Why relational DBs cannot do this
Similarity search asks: “Find me the 10 vectors most similar to this query vector.” A naïve implementation computes cosine similarity (or Euclidean distance) against every stored vector. With 10 million 1 536-dimensional vectors, that is 10M × 1 536 = ~15 billion floating point operations per query — unacceptably slow.
SQL has no efficient operator for this. A WHERE cosine_similarity(embedding, ?) > 0.8 clause would do a full table scan regardless of any traditional B-tree index, because B-trees index scalar ordering, not geometric proximity in high-dimensional space.
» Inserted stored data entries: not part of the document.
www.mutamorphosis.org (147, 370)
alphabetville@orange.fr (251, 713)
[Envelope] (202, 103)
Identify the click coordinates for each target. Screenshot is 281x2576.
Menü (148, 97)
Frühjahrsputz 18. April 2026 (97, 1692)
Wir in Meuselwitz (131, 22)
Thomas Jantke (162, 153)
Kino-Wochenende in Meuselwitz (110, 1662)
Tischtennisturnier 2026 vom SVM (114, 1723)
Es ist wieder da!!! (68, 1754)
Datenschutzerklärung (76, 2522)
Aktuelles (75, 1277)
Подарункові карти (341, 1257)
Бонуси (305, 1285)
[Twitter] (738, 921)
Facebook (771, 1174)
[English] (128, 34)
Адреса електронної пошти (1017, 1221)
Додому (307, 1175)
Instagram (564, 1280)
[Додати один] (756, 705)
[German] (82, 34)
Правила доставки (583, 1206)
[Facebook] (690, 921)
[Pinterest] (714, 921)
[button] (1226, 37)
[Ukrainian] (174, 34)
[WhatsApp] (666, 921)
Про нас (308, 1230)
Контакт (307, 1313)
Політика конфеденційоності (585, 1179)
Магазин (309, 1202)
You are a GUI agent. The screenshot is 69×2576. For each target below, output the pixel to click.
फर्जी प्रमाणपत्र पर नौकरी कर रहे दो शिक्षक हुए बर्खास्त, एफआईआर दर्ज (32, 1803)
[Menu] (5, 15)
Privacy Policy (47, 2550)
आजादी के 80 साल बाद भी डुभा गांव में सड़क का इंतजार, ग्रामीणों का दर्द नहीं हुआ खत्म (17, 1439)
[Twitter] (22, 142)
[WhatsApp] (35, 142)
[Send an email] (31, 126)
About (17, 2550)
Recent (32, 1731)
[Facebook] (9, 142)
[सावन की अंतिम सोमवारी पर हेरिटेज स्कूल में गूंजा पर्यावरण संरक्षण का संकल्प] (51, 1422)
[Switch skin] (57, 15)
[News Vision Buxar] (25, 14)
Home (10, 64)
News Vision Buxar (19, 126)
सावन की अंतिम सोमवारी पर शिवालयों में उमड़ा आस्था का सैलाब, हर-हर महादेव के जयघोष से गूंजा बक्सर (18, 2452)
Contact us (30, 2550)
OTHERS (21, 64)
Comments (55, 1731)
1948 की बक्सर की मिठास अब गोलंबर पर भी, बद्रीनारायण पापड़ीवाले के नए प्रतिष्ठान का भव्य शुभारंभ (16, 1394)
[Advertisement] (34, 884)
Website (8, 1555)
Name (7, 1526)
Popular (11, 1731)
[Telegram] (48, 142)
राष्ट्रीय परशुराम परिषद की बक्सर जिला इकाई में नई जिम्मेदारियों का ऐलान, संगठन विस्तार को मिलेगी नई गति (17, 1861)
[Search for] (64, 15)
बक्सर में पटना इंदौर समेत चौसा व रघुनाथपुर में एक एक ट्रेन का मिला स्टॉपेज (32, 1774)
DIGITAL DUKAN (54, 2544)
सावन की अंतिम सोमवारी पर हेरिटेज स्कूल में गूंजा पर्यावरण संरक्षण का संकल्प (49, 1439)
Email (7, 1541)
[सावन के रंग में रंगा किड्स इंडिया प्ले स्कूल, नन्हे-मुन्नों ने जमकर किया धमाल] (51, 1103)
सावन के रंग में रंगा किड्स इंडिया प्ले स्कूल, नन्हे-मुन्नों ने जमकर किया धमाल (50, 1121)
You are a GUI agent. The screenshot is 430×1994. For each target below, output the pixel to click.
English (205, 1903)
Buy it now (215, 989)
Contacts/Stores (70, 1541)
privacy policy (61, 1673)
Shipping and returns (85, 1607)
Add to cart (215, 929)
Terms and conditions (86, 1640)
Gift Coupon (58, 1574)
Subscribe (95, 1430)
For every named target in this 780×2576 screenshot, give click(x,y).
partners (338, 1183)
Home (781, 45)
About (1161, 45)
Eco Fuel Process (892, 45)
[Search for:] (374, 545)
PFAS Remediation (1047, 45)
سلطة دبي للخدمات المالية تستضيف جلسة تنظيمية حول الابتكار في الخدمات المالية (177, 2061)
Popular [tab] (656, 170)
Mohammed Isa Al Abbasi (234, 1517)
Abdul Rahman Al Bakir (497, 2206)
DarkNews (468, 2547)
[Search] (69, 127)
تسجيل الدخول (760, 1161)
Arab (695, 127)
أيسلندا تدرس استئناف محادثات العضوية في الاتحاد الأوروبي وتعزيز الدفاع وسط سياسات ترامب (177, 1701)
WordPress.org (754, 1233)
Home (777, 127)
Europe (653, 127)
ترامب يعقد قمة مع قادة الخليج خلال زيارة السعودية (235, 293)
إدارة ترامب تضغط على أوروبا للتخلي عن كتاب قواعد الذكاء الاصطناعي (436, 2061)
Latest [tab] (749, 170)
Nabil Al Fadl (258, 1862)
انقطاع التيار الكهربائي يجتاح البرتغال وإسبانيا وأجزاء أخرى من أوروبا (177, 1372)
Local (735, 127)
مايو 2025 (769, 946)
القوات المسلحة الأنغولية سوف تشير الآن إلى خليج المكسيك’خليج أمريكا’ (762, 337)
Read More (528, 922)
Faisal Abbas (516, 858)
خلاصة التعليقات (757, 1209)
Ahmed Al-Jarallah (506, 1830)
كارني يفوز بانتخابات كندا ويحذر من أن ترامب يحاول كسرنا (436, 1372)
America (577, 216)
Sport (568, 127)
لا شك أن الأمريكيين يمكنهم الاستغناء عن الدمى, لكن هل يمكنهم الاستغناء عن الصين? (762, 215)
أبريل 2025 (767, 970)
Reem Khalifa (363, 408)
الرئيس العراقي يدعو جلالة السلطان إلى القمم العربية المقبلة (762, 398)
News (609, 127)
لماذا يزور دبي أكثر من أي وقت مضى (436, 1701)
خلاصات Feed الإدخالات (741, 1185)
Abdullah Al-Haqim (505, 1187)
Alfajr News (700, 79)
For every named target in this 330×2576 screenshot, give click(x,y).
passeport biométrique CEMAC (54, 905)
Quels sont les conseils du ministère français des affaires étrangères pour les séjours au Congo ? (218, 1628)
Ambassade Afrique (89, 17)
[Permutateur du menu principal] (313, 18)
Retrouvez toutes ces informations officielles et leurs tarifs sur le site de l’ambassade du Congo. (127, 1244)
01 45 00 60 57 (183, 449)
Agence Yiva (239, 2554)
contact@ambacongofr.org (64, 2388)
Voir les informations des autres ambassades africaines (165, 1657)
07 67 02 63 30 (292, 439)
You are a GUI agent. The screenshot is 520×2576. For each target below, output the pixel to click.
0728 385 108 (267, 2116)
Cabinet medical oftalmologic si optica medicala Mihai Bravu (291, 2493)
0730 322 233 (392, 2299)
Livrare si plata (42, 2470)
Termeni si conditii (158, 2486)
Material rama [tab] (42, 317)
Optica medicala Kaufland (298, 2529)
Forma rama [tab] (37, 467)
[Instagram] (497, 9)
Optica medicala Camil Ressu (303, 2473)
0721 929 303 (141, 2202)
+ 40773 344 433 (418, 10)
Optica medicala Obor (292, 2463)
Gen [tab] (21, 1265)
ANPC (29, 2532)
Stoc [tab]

You need a specialised index structure: Approximate Nearest Neighbour (ANN).
ANN algorithms
HNSW — Hierarchical Navigable Small Worlds
The dominant algorithm in production today (used by pgvector, Qdrant, Weaviate). HNSW builds a multilayer graph:
- Top layers have few nodes and long-range edges — fast coarse navigation.
- Bottom layer has all nodes and short-range edges — precise local search.
At query time, the algorithm greedily traverses from the top layer downward, greedy-searching each layer. Result: O(log n) queries with ~95–99% recall.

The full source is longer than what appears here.